«La fabrique des salauds»: la grande traversée

Chris Kraus explore ici comment d’anciens nazis ont pu s’intégrer à la société.
Photo: Joël Saget Agence France-Presse Chris Kraus explore ici comment d’anciens nazis ont pu s’intégrer à la société.

C’est l’un des nombreux pouvoirs du roman de nous faire saisir, dans notre cœur et presque dans notre chair, les épisodes de folie de l’Histoire, les moments d’accélération, le chaos dont en vérité nous sommes le produit. « Il n’est point de secret que le temps ne révèle », écrit Racine dans Britannicus. Voyons voir.

Dans un hôpital de Munich, en 1974, en République fédérale allemande (RFA), un vieil homme avec une balle logée dans la tête, Konstantin Solm, est visité par des souvenirs qui semblent vouloir émerger comme une poussée d’urticaire. Ils sont nombreux, déchirants, sanglants, souvent honteux. Et leurs racines s’étendent sur tous les terrains minés de l’histoire du XXe siècle.

 

Depuis le meurtre de son grand-père pasteur pendant les journées de la brève révolution de 1905, jusqu’aux années 1970, le narrateur, né dans la Russie des tsars, balaie la Shoah, la guerre froide, la naissance mouvementée de l’État d’Israël.

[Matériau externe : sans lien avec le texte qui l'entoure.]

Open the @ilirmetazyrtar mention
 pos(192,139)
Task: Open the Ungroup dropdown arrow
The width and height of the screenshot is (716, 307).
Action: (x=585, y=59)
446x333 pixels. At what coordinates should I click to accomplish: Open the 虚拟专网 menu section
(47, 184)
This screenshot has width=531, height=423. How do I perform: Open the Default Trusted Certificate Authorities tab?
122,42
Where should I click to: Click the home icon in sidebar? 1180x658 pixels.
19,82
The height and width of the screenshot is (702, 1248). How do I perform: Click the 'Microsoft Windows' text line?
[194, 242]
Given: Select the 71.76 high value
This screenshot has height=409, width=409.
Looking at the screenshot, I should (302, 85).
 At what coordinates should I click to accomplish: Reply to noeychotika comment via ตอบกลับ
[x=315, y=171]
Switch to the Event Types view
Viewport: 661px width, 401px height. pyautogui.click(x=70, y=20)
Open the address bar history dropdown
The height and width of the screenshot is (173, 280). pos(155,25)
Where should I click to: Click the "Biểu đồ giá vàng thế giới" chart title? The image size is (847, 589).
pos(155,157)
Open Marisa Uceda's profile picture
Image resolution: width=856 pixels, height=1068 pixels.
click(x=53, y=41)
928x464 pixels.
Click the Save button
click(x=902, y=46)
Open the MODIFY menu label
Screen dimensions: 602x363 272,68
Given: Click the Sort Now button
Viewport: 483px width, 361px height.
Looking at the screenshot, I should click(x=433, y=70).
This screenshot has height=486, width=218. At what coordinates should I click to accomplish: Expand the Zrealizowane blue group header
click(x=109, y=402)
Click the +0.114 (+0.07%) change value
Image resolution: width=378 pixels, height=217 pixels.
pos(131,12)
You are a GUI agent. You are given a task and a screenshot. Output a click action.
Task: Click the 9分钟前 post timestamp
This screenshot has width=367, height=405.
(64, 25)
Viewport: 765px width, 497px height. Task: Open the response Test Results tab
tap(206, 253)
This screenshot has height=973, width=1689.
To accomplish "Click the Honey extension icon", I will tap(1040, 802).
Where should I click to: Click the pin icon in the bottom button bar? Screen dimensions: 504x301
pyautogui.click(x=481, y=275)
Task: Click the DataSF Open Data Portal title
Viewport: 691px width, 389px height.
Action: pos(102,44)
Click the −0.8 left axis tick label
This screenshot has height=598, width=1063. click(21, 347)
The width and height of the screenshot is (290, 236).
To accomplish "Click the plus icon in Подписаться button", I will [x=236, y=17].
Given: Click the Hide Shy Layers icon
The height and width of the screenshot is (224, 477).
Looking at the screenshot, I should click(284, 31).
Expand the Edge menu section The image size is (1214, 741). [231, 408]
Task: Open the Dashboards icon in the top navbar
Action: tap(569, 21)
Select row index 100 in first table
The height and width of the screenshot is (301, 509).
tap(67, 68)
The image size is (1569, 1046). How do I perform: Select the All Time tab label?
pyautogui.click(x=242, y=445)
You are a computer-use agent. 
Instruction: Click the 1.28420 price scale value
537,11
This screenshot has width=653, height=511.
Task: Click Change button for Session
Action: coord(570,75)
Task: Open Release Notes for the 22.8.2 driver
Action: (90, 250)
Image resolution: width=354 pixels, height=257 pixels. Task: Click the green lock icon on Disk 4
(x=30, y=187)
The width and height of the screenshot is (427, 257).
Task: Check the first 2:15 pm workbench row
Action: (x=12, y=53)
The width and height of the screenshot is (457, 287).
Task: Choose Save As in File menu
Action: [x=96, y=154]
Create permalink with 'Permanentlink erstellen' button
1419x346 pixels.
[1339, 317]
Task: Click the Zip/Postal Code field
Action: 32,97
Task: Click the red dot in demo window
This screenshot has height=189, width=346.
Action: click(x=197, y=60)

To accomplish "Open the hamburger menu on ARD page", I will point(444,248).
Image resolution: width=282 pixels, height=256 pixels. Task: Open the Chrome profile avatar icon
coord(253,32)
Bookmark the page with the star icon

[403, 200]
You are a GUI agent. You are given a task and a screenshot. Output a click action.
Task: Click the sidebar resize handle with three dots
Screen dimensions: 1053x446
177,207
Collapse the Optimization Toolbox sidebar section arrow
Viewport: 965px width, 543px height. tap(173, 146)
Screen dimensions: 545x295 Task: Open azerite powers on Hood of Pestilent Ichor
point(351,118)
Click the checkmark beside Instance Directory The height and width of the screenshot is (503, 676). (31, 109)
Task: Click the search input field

Chris Kraus, l’auteur de ce pavé de près de neuf cents pages, né à Göttingen en 1963, est surtout connu en Allemagne comme réalisateur et scénariste. Publié à l’origine en 2017 en Allemagne, La fabrique des salauds (Das kalte Blut, qu’on aurait pu traduire par Le sang froid), est le premier de ses quatre romans traduits en français. Une entreprise romanesque ambitieuse et touffue — hautement documentée — qui nous amène à franchir de multiples champs de bataille : idéologiques, génocidaires, fratricides, amoureux.

Un bon nazi

Au cœur de la fiction de Chris Kraus, qui prend racine dans le monde des minorités de langue allemande dans les pays baltes, se trouvent d’abord la Lettonie et Riga, sa capitale. C’est une sorte de saga où deux frères, Hub (Hubert) et Koja (Constantin), qui s’affrontent pour l’amour et le corps de leur sœur, Ev, adoptée dans la foulée du chaos révolutionnaire de 1918. Ev, qui ignorera longtemps qu’elle est juive, aimera successivement les deux frères.

Rien pour empêcher le narrateur de devenir un « bon nazi ». « Je ne m’en rendis même pas compte. Nombre d’entre nous en firent autant, presque à leur insu, car devenir un bon nazi était comme devenir un bon chrétien. Les bons nazis étaient une évidence. Il n’y en avait pas d’autres, et les choses se faisaient d’elles-mêmes. »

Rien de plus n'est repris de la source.